What is needed - From the records below, output exactly the lines running from the line containing "Screen dimensions: 997x690" through the line containing "Click the red star", and no others.

---------- Exercise materials ----------

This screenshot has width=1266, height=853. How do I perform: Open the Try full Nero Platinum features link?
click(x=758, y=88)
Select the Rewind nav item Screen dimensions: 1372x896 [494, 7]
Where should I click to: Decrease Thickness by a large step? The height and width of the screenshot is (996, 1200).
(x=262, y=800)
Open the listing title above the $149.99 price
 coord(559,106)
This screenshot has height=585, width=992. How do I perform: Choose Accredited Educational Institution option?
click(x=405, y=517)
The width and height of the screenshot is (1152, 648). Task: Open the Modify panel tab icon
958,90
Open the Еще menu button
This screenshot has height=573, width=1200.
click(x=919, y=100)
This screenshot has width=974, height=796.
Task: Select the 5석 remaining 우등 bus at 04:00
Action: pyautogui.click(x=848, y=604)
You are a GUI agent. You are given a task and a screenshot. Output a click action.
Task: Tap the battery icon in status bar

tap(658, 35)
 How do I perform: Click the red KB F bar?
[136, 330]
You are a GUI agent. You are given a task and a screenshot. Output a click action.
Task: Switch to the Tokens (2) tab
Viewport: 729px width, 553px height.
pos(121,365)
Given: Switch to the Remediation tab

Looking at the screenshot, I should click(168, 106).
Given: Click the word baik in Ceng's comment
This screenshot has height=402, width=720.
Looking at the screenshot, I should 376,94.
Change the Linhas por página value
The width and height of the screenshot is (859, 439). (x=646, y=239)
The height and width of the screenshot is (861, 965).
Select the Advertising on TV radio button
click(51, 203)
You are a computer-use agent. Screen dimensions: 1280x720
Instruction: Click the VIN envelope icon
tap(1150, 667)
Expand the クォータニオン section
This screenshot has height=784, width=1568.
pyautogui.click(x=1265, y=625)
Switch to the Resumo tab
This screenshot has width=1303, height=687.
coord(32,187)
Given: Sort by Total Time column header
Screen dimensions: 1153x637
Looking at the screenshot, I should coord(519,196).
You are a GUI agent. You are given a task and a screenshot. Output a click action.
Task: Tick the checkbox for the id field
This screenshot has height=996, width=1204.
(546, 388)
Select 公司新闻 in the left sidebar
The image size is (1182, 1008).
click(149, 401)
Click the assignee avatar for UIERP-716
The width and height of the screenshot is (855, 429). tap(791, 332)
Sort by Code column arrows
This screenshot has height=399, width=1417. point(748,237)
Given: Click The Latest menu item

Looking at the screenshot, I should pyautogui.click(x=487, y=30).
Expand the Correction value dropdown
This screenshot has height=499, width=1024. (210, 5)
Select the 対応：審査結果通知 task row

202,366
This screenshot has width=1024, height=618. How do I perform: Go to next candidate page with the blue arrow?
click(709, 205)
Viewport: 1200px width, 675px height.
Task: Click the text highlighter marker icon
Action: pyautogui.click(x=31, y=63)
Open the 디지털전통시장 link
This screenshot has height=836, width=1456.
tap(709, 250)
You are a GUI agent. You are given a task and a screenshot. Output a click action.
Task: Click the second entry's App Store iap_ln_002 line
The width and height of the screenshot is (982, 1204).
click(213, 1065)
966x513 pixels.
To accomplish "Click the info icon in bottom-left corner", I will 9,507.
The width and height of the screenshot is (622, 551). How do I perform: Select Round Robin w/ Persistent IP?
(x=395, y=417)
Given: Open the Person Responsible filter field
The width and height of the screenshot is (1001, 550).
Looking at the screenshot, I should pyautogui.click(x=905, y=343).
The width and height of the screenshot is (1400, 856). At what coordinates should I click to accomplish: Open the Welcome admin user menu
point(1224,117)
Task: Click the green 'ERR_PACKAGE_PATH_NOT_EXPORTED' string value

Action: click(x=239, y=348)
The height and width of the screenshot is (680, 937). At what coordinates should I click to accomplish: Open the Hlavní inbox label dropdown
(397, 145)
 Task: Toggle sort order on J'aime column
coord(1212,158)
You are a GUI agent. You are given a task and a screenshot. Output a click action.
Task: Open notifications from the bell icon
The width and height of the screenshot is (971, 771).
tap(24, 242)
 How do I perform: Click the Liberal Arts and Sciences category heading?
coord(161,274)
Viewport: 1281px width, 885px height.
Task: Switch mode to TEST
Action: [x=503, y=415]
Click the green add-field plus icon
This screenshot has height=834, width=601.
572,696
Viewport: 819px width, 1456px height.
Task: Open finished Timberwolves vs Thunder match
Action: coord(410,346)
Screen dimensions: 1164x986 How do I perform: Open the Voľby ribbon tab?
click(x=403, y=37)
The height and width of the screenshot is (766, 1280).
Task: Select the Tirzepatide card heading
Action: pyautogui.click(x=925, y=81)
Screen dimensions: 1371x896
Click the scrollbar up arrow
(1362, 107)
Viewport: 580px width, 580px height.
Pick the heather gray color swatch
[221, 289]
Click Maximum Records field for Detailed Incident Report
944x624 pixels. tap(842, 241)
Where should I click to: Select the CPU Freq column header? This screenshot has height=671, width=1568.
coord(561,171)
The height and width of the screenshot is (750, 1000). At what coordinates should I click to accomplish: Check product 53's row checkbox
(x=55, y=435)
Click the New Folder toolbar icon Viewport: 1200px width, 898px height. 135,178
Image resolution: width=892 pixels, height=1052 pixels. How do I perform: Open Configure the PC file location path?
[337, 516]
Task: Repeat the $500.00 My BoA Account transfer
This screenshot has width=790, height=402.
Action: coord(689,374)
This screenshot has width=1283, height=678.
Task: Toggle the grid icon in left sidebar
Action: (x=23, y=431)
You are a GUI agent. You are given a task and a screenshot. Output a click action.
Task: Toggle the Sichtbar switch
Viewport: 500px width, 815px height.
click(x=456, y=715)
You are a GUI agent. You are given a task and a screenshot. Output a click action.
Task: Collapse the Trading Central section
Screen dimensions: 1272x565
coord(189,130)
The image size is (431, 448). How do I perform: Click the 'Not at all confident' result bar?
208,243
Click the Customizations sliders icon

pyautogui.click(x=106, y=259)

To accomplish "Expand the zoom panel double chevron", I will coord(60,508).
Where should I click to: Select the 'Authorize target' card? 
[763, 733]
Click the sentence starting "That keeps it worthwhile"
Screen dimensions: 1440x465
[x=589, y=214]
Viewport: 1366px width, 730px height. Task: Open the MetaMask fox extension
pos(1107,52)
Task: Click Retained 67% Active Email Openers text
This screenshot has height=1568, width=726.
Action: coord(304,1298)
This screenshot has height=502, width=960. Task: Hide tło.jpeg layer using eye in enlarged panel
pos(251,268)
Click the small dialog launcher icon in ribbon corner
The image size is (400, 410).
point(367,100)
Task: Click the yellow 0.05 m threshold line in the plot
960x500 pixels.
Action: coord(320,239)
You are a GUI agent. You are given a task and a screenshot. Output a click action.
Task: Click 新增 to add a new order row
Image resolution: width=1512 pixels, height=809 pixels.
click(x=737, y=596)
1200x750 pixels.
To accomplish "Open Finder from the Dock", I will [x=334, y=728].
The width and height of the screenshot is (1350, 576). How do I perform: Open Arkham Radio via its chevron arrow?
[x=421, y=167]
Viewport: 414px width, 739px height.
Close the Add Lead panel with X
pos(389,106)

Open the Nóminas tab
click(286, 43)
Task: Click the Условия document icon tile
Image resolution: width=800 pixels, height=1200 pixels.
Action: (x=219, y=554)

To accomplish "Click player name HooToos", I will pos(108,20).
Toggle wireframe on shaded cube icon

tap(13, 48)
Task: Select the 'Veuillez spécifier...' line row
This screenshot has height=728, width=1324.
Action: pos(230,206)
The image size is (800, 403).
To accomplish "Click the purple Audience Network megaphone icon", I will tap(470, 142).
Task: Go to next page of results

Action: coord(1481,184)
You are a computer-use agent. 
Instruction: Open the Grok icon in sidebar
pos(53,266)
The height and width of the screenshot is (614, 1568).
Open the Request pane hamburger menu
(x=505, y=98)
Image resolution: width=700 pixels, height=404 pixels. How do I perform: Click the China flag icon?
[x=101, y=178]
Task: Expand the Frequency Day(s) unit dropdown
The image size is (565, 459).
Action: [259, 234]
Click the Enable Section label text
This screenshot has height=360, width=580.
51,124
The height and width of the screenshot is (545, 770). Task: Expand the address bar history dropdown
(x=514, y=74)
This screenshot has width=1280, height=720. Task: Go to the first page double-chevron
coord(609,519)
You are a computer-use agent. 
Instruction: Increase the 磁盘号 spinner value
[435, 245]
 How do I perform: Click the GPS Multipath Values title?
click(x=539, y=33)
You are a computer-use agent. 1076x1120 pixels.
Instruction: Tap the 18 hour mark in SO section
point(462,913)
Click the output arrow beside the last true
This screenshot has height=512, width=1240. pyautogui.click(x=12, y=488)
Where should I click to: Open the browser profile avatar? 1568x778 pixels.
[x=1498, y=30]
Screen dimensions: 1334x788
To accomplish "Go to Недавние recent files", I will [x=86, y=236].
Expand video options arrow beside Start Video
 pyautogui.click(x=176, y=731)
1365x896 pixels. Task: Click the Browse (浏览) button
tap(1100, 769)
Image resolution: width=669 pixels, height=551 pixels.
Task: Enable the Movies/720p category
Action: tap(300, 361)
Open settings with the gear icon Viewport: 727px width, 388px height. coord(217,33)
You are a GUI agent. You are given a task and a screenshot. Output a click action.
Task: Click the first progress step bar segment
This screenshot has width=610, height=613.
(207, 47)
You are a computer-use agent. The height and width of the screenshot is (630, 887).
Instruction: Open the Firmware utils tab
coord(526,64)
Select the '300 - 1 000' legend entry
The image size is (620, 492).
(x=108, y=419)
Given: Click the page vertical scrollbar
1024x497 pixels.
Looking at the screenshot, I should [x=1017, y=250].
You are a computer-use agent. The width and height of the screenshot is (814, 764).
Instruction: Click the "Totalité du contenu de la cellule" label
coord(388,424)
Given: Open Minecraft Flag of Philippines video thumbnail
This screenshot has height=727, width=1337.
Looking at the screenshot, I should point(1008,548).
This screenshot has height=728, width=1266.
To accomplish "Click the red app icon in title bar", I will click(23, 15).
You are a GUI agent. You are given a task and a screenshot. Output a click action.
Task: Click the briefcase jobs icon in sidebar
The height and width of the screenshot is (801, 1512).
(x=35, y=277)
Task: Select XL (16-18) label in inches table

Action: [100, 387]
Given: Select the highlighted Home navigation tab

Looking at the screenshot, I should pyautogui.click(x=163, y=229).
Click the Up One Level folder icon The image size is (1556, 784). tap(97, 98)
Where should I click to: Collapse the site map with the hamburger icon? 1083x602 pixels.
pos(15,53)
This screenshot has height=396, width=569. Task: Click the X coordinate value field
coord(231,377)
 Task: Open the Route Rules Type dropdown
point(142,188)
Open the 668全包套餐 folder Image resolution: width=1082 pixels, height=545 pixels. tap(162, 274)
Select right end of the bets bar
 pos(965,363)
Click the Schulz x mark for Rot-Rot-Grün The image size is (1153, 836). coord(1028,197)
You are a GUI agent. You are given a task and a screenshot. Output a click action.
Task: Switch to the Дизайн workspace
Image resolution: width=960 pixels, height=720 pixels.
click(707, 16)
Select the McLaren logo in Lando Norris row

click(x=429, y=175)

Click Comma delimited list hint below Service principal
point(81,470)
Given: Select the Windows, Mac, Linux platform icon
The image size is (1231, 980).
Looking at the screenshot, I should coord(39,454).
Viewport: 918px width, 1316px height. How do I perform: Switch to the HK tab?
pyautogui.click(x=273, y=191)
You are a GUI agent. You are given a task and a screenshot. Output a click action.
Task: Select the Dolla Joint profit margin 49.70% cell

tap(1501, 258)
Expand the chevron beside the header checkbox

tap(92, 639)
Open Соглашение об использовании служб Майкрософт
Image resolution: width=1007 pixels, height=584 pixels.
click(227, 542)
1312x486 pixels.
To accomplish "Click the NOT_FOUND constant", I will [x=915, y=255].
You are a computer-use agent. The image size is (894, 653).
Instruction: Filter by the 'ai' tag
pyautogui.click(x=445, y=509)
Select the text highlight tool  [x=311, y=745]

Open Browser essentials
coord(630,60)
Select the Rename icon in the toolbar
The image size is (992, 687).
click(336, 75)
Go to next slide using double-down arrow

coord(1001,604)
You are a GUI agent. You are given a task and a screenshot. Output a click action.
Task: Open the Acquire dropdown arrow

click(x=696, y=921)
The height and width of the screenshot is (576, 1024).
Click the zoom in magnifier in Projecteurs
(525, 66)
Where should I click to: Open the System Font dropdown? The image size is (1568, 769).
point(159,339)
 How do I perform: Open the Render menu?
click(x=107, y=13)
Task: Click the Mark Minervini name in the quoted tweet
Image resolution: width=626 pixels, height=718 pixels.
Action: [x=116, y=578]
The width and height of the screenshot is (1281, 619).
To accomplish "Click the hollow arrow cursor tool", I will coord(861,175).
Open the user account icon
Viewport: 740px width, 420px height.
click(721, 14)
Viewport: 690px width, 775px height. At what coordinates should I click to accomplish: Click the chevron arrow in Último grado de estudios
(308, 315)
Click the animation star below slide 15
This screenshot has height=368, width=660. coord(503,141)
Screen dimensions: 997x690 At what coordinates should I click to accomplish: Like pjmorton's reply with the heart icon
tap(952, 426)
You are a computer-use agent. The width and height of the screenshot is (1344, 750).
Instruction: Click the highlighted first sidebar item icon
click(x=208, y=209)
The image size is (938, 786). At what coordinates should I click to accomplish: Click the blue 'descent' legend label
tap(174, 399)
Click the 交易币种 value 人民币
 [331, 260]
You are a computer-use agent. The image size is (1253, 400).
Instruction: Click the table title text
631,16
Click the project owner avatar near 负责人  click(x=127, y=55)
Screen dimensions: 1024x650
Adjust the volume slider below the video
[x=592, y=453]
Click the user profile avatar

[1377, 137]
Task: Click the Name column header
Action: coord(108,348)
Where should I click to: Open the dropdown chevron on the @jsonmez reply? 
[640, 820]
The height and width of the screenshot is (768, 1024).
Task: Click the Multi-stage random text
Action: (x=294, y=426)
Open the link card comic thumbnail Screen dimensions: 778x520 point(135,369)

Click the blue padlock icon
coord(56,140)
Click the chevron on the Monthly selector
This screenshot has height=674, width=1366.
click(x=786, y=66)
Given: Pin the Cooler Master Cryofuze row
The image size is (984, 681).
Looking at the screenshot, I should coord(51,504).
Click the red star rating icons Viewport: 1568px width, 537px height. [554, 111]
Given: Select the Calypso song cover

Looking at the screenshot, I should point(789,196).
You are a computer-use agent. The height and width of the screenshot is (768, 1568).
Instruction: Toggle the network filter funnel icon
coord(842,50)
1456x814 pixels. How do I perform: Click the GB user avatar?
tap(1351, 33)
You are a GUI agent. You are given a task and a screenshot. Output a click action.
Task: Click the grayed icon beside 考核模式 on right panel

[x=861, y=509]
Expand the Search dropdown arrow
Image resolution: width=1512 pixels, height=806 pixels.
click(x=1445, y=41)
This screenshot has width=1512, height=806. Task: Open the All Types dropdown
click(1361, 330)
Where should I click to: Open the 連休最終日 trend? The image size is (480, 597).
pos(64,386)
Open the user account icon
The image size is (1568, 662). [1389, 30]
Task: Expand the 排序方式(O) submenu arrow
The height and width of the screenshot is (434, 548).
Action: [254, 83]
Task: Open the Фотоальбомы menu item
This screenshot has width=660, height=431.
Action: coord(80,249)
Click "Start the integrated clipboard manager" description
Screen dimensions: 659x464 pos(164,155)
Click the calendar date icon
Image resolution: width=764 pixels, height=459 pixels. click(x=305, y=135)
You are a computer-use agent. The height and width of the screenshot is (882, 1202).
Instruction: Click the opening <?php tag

----------

Answer for this exercise -
Screen dimensions: 997x690 At what coordinates should I click to accomplish: Like pjmorton's reply with the heart icon
tap(952, 426)
You are a computer-use agent. The width and height of the screenshot is (1344, 750).
Instruction: Click the highlighted first sidebar item icon
click(x=208, y=209)
The image size is (938, 786). At what coordinates should I click to accomplish: Click the blue 'descent' legend label
tap(174, 399)
Click the 交易币种 value 人民币
 [331, 260]
You are a computer-use agent. The image size is (1253, 400).
Instruction: Click the table title text
631,16
Click the project owner avatar near 负责人  click(x=127, y=55)
Screen dimensions: 1024x650
Adjust the volume slider below the video
[x=592, y=453]
Click the user profile avatar

[1377, 137]
Task: Click the Name column header
Action: coord(108,348)
Where should I click to: Open the dropdown chevron on the @jsonmez reply? 
[640, 820]
The height and width of the screenshot is (768, 1024).
Task: Click the Multi-stage random text
Action: (x=294, y=426)
Open the link card comic thumbnail Screen dimensions: 778x520 point(135,369)

Click the blue padlock icon
coord(56,140)
Click the chevron on the Monthly selector
This screenshot has height=674, width=1366.
click(x=786, y=66)
Given: Pin the Cooler Master Cryofuze row
The image size is (984, 681).
Looking at the screenshot, I should coord(51,504).
Click the red star rating icons Viewport: 1568px width, 537px height. [554, 111]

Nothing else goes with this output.